Task details :: The records are to be repeated in full, with the images removed.

Data supplied ::
┌──
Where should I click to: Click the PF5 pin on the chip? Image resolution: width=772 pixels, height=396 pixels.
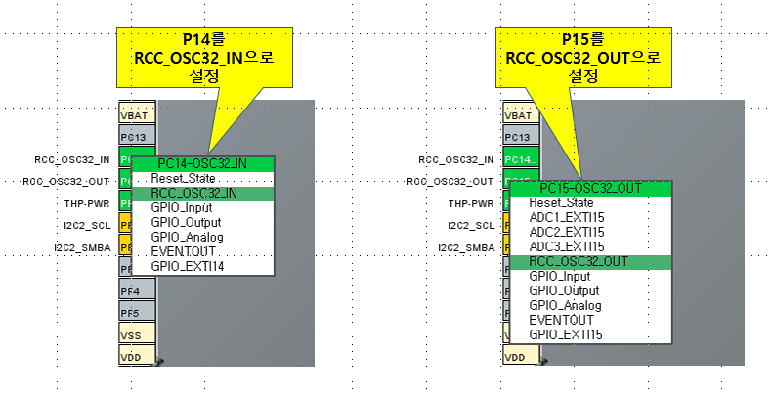130,313
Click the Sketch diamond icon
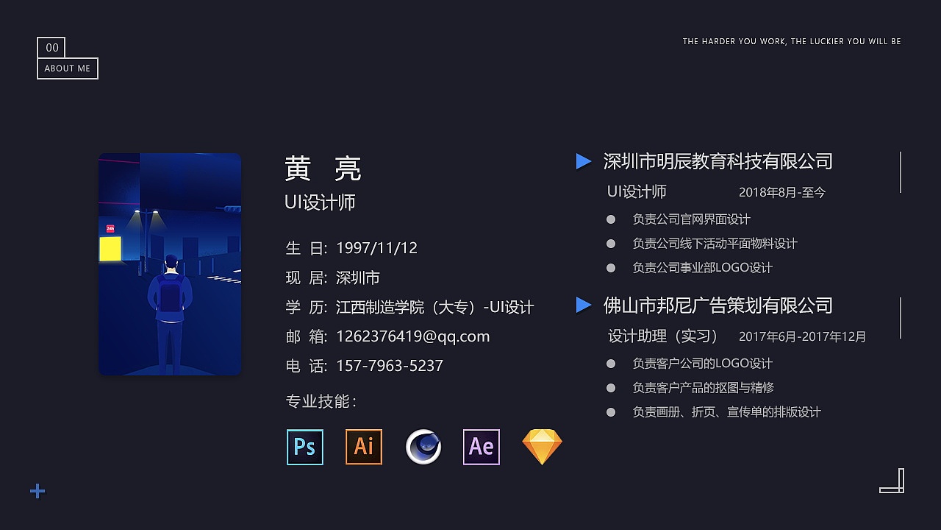This screenshot has height=530, width=941. tap(542, 445)
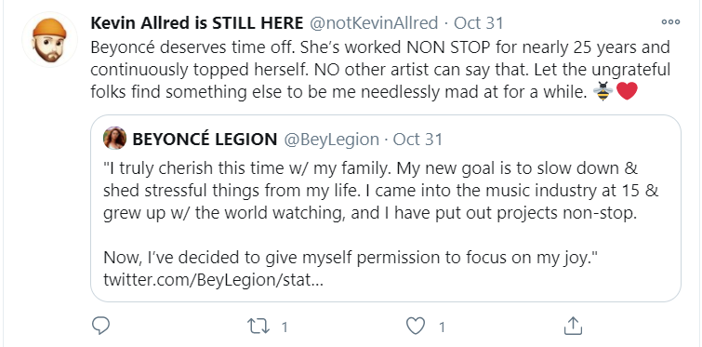Click the retweet count number 1
702x347 pixels.
click(x=284, y=327)
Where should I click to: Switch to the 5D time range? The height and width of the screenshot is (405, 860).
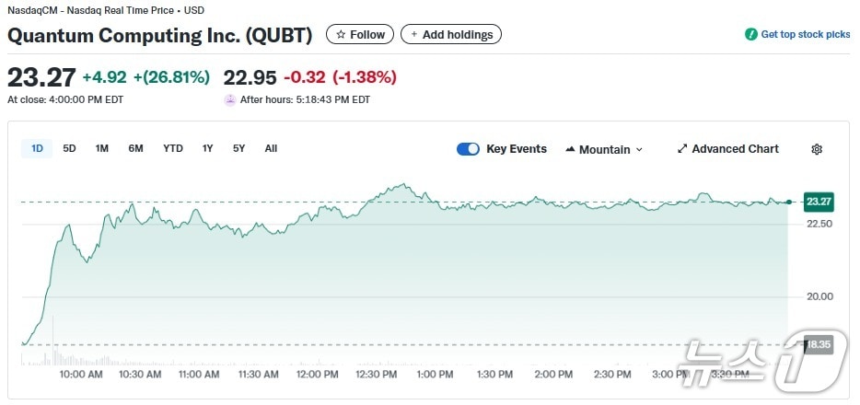click(70, 148)
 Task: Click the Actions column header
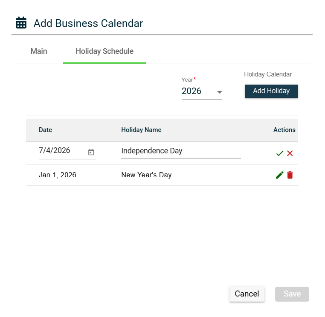tap(284, 130)
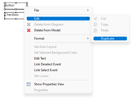Expand the Format submenu arrow
The height and width of the screenshot is (98, 133).
[88, 39]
└──
Task response ::
Where should I click to: Click the PF5 pin on the chip? Image resolution: width=772 pixels, height=396 pixels.
130,313
Click the Sketch diamond icon
This screenshot has height=530, width=941. tap(542, 445)
Click the retweet count number 1
702x347 pixels.
click(x=284, y=327)
Where should I click to: Switch to the 5D time range? The height and width of the screenshot is (405, 860).
click(70, 148)
 Task: Click the Actions column header
tap(284, 130)
Expand the Format submenu arrow
The height and width of the screenshot is (98, 133).
[88, 39]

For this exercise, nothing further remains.